İlk tepkiyi kurgusal güce fazlaca inanan Elif verdi: “Nasıl yani?”

“Şöyle güzel kızım. Bahar ablayı biz sahilde bulduk. Daha doğrusu çocuklar buldular. Ötesinde de denizde öylece sallanan, ilk dalgada kaybolması mümkün bir kara bot…” 

Berke “Nasıl yani…” diye soruyor: “Kadını öylece buldunuz mu?”

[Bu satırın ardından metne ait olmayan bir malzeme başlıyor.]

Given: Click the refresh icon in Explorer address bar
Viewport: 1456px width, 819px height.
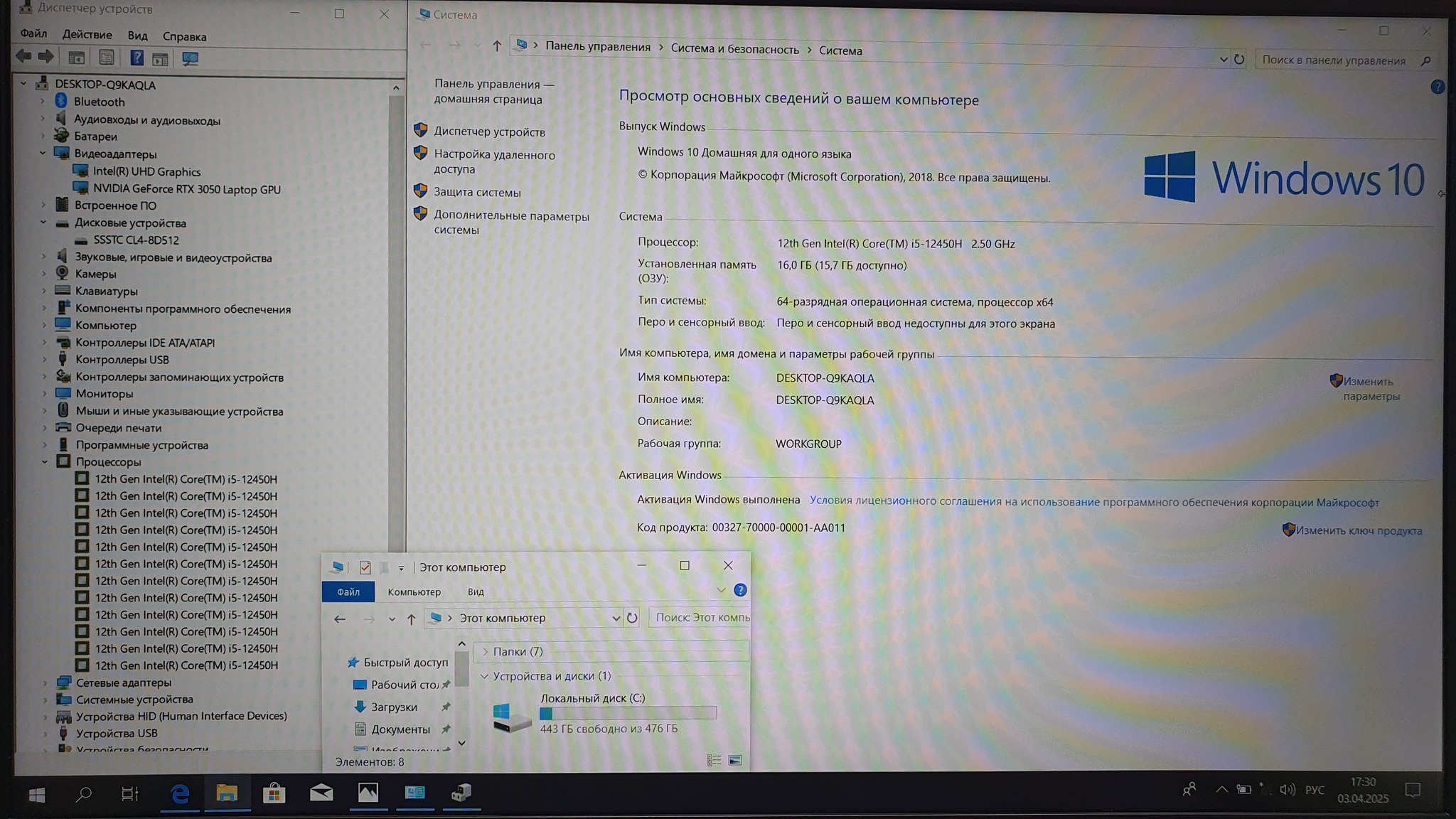Looking at the screenshot, I should [632, 618].
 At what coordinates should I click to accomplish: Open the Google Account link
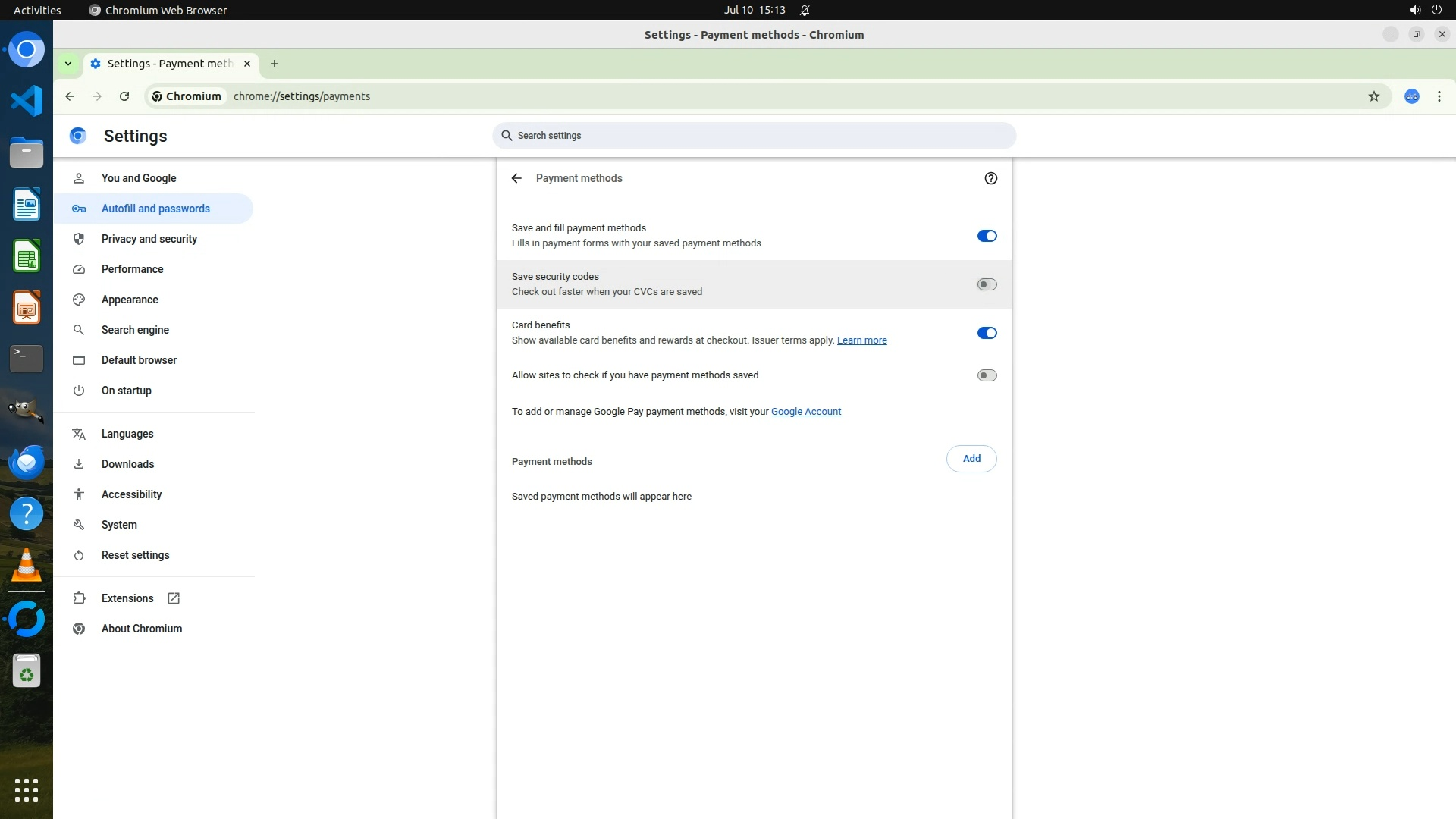click(805, 412)
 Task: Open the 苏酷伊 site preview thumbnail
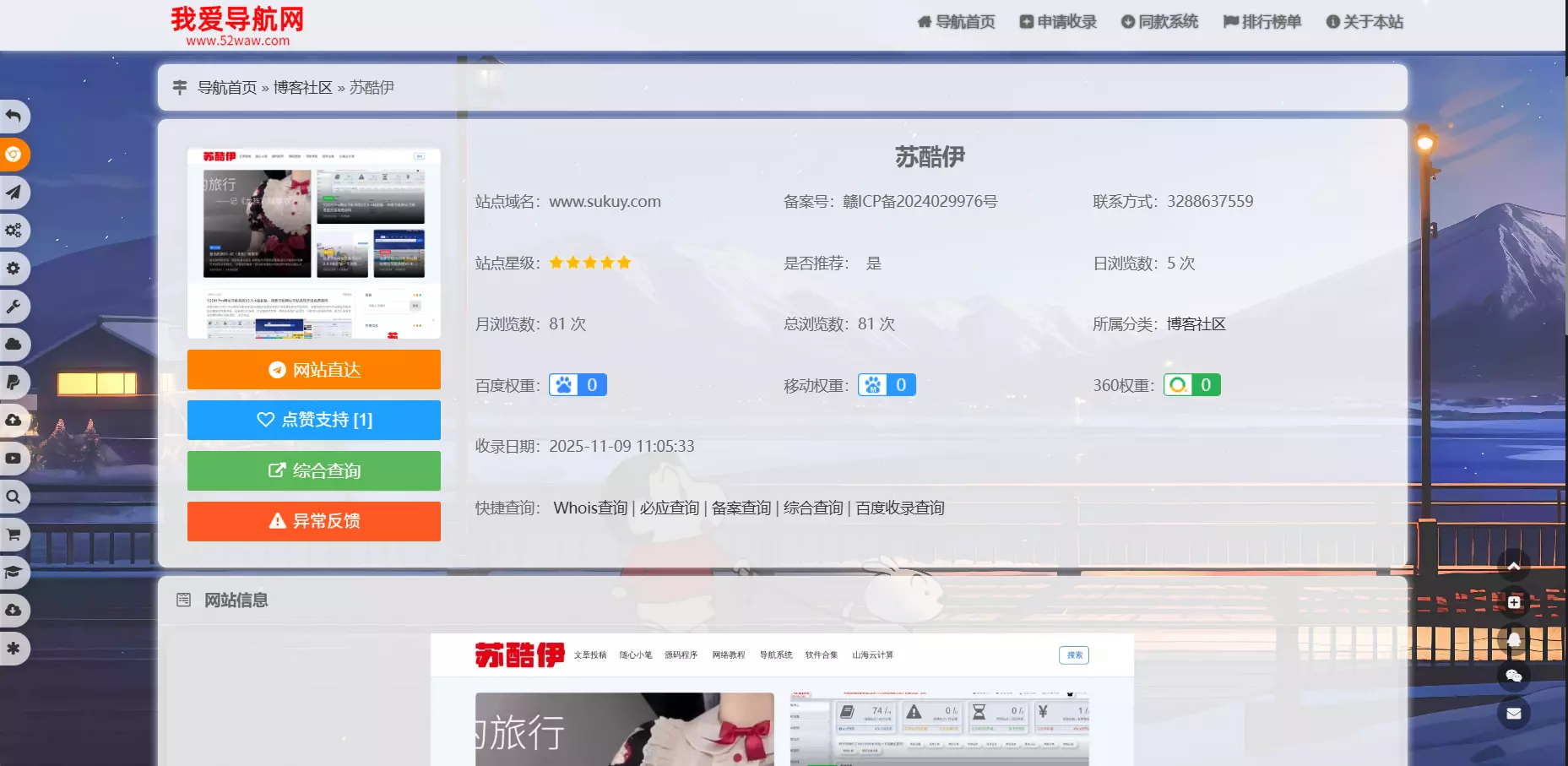[x=313, y=242]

Ben deniz kızlarından, tanrıça Amphirite’e; oradan bugünkü bilimsel bilgiye çok yaklaşık bir inanış gerçekleştiren eski Türk halklarına, Ak Ana’ya kadar ulaşıyorum. Bu kadına da en çok Ak Ana ismini yakıştırıyorum. Bir çırpıda giriyorum onun efsun çemberine. O hiç istemese bile. Neredeyse bir laf etsin diye yalvaracağım. Sanki bu muhteşem manzaranın koruyucusu o, sanki onun ataları bu toprakları toprak etmiş; anakaranın ücra bir noktasından alıp Ege ile Akdeniz’in birleştiği bu yere getirmiş ve “ol” demiş evlere, insanlara, balıklara.

Dikkatle dinlediğimiz kadın sürdürüyor anlatısını: “Evet evet… Hiç de unutmam. Mayıs ayıydı. Öyle pek turist falan da yoktu. Ama Bahar ablayı bulmadan önce hafta sonu açıkta tekneler vardı. Birisinden gelmiş olmalı.”

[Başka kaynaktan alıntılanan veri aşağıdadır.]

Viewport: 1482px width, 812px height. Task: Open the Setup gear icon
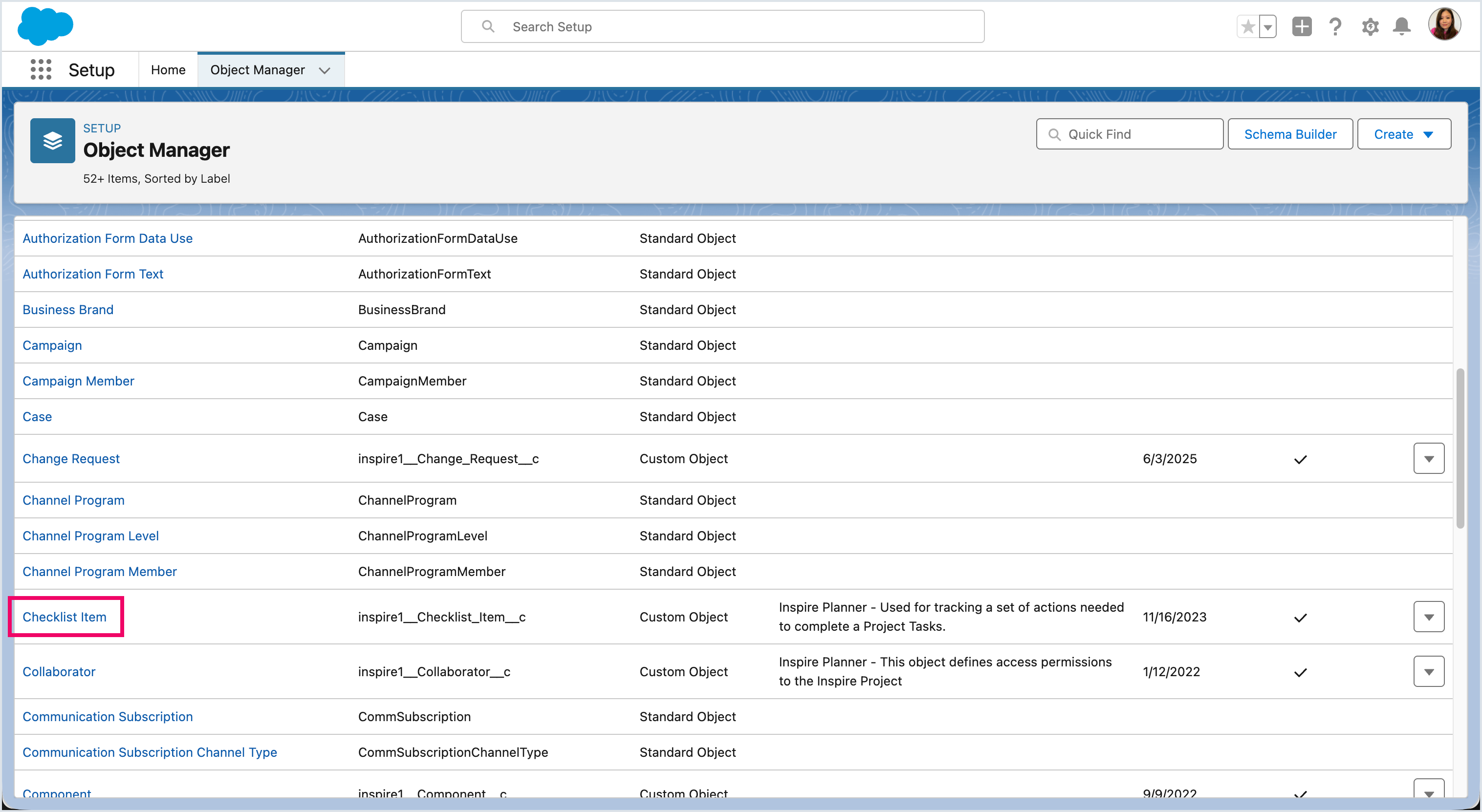pos(1370,27)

Ben anlıyorum meseleyi: “Yani kadın sizle konuşamadı mı?”

“Yok kızım. Gitmiş kafa… Hiçbir şey hatırlamıyor.”

İlginç bir şey ekliyor: “Japon bir ablamız vardır burada tek başına yaşayan. O bir şeyler sordu yabancı dilde, yok konuşmuyor.”  

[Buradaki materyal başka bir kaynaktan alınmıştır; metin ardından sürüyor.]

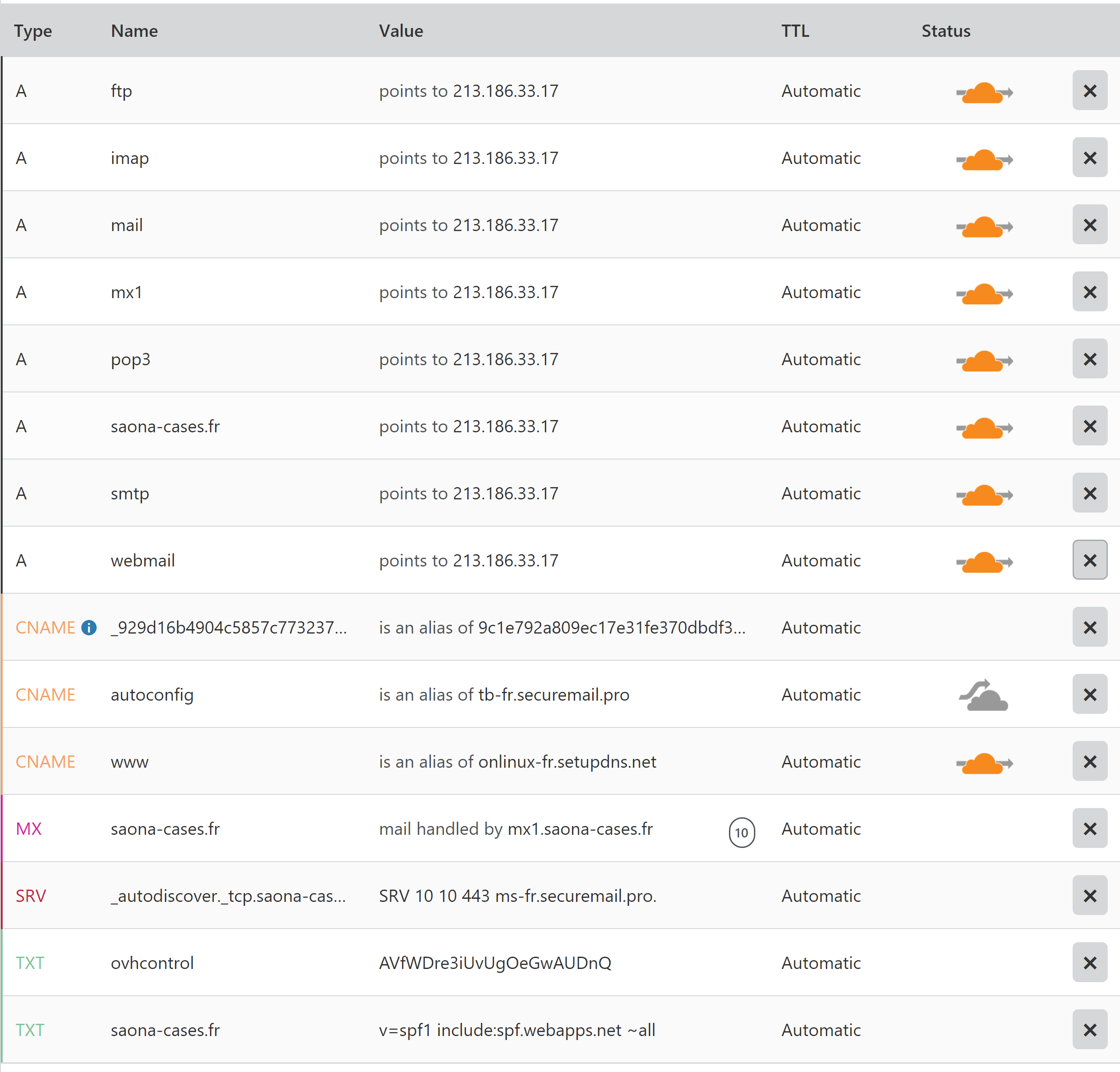Delete the imap A record
This screenshot has height=1072, width=1120.
[1089, 158]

“Peki…” diyor Melike, gayet de akıllıca bir soru soruyor: “Darp izi falan yok muydu? Polis çağırmadınız mı? Merak etmediniz mi hiç?”

“Darp izi de vardı, dayak, tekme izi de… Polis çağırabilirdik. Ama kucağında da bir mektup duruyordu. Hem görmüyor musun kızım buraları. Ne polisi ne başka bir şeyi…”  

Elif iyice girmişti hikâyeye: “Ne yazıyordu mektupta peki?”

“Şöyle ki… Aslında kelime kelime aklımda. Bizim oğlan buldu, bana geldi, anne falan dedi, gittik baktık. Aha şöyle dik oturuyor. Ama bir kedi gibi de masum. Baktım bunun kafasında kan kurumuş. Neyse ki yara ciddi değil. Birileri belli ki durdurmuş kanı. Ben botu önce pek ciddiye almadım, kadını otellerden birisinde kalıyor sandım. Mektubu fark ettim sonra. Hemen de okudum. Mendeburun biri boynuna asmış mektubu…”

Gözümün önüne damgalanan bir kadın imgesi geliyor. Milyonerlerin cirit attığı bu yerde damgalanan bir misyoner!  

Melike, ablanın eline dokunuyor, mazinin hazin görüntüsüne takılmayıp çok farklı bir tepki veriyor: “Eee abla, anlat, ne yazıyordu mektupta. Vay anasını. Vallahi film gibi…”

Kadının da ondan -ben rahatsız oluyorum biraz- farkı yok: “Öyle öyle… Bir filmci kalmıştı burada. Film çekmeyi istedi de yanaşmadık pek. Mektupta bu kadının hafızasını yitirdiğini, polise gidilirse eğer sıkıntılar yaşayacağı yazıyordu. Düşündük taşındık. Dedik ki onu köye, yanımıza yerleştirelim. Tabii mecbur polise gittik. Polis de bizim akraba… Anlattık durumu. Bize bir kolaylık sağla dedik. Bu esnada olaya bizim huysuz muhtar girdi. O girince birkaç ağanın haberi oldu. Bizimle pek selamı sabahı olmayan ağalar pek ilgilendiler bu davetsiz misafirle. Artık onların marifeti mi, yoksa muhtarın marifeti mi, yoksa kaderin cilvesi mi, bilinmez, kimliği çıkıverdi bu kadının. Zaten mektupta vardı kimlik numarası. Doktora da götürdük.”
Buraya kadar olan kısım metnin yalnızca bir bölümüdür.